This is problem 7 on page 172 of Spivak's Differential Geometry pt. 1. Given a smooth manifold $M$ and a smooth vector field $X$ on $M$,
Check that if the coordinate system $x$ is $x = \chi^{-1}$ for $\chi: \mathbb{R}^n \to M$, then $X = \partial / \partial x^1$ is equivalent to $\chi_*(\partial / \partial t^1) = X \circ \chi$.
This is the last step towards to the proof on page 148 that, for $p \in M$ with $X(p) \neq 0$, there is a coordinate system $(x,U)$ around $p$ such that $X = \partial / \partial x^1$. Namely, Spivak proves that $\chi_*(\partial / \partial t^1) = X \circ \chi$ and says that this is equivalent to $X = \partial / \partial x^1$.
This seems like a very simple problem (and Spivak says as much) but I seem to be having trouble unravelling the definitions. A couple methods I have tried:
- Assuming $\chi_*(\partial / \partial t^1) = X \circ \chi$, rewrite this as $X = \chi_*(\partial / \partial t^1) \circ \chi^{-1} = \chi_*(\partial / \partial t^1) \circ x$. I then tried to evaluate this on a smooth function $f: M \to \mathbb{R}$ and show that it is equal to $\partial f/\partial x^1$ but the precomposition by $x$ throws me off as to how to proceed.
- Let $p \in M$, and $x(p) \in \mathbb{R}^n$. Let $\gamma: (-\epsilon, \epsilon) \to \mathbb{R}^n$ be such that $\gamma(0) = x(p)$ and $\gamma^\prime(0) = \partial/ \partial t^1$. Then define a path $\tilde{\gamma} = \chi \circ \gamma$ in $M$. I think that $\tilde{\gamma}^\prime(0)$ should be $\partial / \partial x^1 |_p$ but had trouble proving it.
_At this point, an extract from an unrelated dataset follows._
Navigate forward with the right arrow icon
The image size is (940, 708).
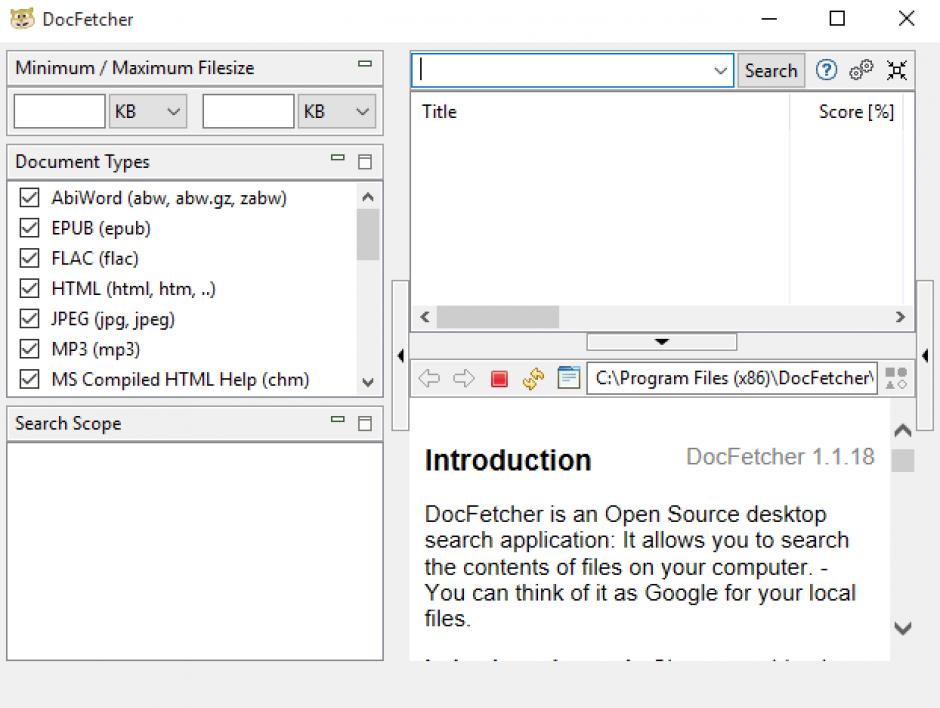pyautogui.click(x=464, y=379)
- Since $x(U) \cong \mathbb{R}^n$, I think that I can use $x$ as a coordinate for $\mathbb{R}^n$. Then I have the change of coordinates formula
$$\frac{\partial}{\partial t^1} = \sum_{i=1}^n \frac{\partial x^i}{\partial t^1} \frac{\partial}{\partial x^i}$$
I feel that this should be useful somehow, and I'd like to combine it with the first bullet point, but again precomposing by $x$ makes me unable to parse what is actually happening. Thanks.
You're getting a bit lost in the notation. By definition, to say $X=\dfrac{\partial}{\partial x^1}$ is to say that, for any smooth function $f$ on $M$ defined in a neighborhood of $p$, we have $$(Xf)(p) = \dfrac{\partial (f\circ x^{-1})}{\partial t^1}\Big|_{x(p)},$$ where $(t^1,\dots,t^n)$ are the standard coordinates on $\Bbb R^n$. Setting $x^{-1} = \chi$, we have $Xf(p) = \dfrac{\partial (f\circ\chi)}{\partial t^1}\Big|_{x(p)}$. Now, by definition, $$\left(\chi_*\Big(\dfrac{\partial}{\partial t^1}\Big)\right)_p(f) = \dfrac{\partial (f\circ\chi)}{\partial t^1}\Big|_{x(p)},$$ and so the two vector fields unravel to the same thing.